A journey from Earth (called “Terra” in-universe) to some planet within 30 light years will take a week or so on the dropship on the way to the jumpship, a few seconds in hyperspace, and then a week or so on the dropship on the way down to the planet. Need to go farther than 30 light years? You either have to have set up a series of jumpships ready to do a relay race, or your jumpship has to take half a week to recharge its batteries to jump again.
They even treat communications semi-realistically; there are special space radios called HPGs which kind of use jump drive technology to instantly send a message to another HPG within 50 light years, or you can hand the message to someone who is getting on a dropship, or you have radio as we know it now complete with speed of light delay. And unless Michael Stackpole is writing, it’s depicted as pretty consistent. (In one of the Blood of Kerensky books, Stackpole has the Wolf’s Dragoons jump into low orbit of Luthien “inside the orbit of our nearest moon” which per established fiction shouldn’t have worked for a couple different reasons.)
That’s exactly the kind of scenario I can buy into.
Especially the communications: couriers become the norm again. In-system lightspeed comms are feasible, but interstellar? You’d better send a package that hard way.
I especially like the gravity constraint. Iain M. Banks’ novel The Algebraist works on a similar principle. Pairs of portals can be created, but you need to po physically tow the other portal to its destination in real space/time.

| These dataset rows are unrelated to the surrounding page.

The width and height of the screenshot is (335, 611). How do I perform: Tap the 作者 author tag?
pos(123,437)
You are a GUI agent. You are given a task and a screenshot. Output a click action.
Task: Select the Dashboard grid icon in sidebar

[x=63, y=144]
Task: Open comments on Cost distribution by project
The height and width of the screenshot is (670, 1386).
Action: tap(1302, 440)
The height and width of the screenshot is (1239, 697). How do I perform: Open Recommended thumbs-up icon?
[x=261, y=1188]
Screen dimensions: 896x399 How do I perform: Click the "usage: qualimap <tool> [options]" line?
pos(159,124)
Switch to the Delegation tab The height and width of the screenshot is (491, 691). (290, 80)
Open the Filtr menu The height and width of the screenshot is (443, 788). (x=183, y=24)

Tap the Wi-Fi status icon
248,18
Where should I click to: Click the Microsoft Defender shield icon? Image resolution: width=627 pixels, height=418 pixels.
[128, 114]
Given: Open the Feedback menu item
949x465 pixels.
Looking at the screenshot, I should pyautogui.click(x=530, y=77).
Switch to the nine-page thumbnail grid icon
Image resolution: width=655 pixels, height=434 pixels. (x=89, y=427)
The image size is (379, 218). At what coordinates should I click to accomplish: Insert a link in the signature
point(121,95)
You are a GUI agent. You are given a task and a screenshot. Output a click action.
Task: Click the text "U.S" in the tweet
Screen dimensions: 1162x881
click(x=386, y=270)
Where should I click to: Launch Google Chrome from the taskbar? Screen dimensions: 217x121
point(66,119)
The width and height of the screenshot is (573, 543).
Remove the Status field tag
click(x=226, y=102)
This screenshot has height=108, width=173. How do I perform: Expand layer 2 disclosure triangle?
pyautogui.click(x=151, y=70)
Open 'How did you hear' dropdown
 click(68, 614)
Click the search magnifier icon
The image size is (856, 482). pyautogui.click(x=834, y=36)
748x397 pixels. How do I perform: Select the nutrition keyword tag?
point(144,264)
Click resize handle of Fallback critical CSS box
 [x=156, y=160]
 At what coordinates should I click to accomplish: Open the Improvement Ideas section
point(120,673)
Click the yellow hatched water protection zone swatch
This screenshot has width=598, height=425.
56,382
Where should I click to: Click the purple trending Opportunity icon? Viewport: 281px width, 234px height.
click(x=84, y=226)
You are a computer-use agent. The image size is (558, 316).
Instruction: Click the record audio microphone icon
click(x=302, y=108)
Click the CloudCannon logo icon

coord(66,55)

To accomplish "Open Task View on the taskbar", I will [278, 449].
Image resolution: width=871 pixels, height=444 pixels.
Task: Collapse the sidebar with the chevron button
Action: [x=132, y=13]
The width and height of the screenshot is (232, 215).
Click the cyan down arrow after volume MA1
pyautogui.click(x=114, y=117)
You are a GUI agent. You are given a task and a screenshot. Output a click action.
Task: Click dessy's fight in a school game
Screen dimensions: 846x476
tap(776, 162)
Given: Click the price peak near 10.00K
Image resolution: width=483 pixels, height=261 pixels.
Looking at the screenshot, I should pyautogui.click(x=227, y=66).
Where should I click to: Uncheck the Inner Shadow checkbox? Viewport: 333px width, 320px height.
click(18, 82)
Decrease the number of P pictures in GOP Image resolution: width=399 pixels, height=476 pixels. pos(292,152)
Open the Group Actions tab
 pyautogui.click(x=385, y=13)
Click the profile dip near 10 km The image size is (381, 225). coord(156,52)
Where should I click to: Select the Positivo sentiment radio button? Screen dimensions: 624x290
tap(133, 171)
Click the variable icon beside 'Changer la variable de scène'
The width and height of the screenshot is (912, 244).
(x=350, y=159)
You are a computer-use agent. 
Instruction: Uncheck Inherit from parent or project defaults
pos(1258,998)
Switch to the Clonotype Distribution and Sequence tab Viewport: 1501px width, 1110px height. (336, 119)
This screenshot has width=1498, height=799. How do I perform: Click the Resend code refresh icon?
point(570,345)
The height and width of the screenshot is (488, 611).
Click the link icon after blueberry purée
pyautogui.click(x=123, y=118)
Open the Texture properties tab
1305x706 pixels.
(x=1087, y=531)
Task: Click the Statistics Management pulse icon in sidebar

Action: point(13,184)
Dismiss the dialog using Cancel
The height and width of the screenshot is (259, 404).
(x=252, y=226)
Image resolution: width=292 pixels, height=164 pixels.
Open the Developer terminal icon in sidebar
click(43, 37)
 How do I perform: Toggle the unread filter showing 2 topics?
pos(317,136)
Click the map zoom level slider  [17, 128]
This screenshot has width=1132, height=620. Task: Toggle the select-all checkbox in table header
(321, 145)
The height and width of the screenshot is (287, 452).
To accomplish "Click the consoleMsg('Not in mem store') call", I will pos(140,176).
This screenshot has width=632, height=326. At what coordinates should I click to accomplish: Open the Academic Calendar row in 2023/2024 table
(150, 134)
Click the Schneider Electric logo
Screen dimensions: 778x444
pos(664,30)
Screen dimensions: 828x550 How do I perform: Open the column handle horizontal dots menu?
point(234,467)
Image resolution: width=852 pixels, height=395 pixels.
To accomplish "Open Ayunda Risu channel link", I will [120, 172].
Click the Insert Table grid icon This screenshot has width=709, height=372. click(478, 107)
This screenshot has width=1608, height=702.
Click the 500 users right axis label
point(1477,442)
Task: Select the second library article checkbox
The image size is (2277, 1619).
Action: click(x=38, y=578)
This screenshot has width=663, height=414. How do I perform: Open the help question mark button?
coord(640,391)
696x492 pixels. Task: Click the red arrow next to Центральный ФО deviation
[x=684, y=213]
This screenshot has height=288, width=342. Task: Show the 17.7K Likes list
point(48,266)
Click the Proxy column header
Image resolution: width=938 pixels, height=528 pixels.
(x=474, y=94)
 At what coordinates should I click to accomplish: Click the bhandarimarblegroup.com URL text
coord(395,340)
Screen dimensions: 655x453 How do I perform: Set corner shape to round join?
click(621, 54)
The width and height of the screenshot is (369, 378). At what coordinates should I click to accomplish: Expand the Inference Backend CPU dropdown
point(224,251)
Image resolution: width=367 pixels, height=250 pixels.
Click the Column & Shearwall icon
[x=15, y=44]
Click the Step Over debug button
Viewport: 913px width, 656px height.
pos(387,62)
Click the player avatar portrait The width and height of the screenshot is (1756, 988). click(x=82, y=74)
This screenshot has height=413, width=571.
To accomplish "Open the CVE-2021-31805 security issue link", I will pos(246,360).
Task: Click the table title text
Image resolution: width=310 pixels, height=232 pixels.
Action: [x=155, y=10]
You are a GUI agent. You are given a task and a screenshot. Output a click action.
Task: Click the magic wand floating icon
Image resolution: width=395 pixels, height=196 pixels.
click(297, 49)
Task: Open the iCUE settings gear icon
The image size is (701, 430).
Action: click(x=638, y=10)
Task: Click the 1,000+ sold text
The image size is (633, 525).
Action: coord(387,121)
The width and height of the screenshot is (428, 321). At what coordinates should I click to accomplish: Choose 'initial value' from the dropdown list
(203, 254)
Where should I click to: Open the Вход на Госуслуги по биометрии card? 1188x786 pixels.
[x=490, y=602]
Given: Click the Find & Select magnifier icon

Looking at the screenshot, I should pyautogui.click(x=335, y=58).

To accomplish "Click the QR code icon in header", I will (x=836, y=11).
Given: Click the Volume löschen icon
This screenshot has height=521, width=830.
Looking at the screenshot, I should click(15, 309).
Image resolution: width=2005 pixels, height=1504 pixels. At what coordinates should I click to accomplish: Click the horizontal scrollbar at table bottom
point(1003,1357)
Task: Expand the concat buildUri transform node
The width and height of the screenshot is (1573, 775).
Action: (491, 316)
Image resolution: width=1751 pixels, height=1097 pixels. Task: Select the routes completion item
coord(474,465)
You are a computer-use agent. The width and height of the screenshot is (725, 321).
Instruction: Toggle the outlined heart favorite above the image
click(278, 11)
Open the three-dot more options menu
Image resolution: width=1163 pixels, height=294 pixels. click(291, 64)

I’ve been listening to the audiobook of Dirk Van den Boem “Sternkreuzer Proxima” (“Starcruiser Proxima”, couldn’t find the actual English titel on a quick search). He has some very good descriptions of the gruelingly long times any maneuver in space takes. Also being cramped in a small space ship with no fresh air, tasteless food rations and not knowing what is going to happen, while your ship and the enemy ship spend the next 50 hours getting in position for their attack.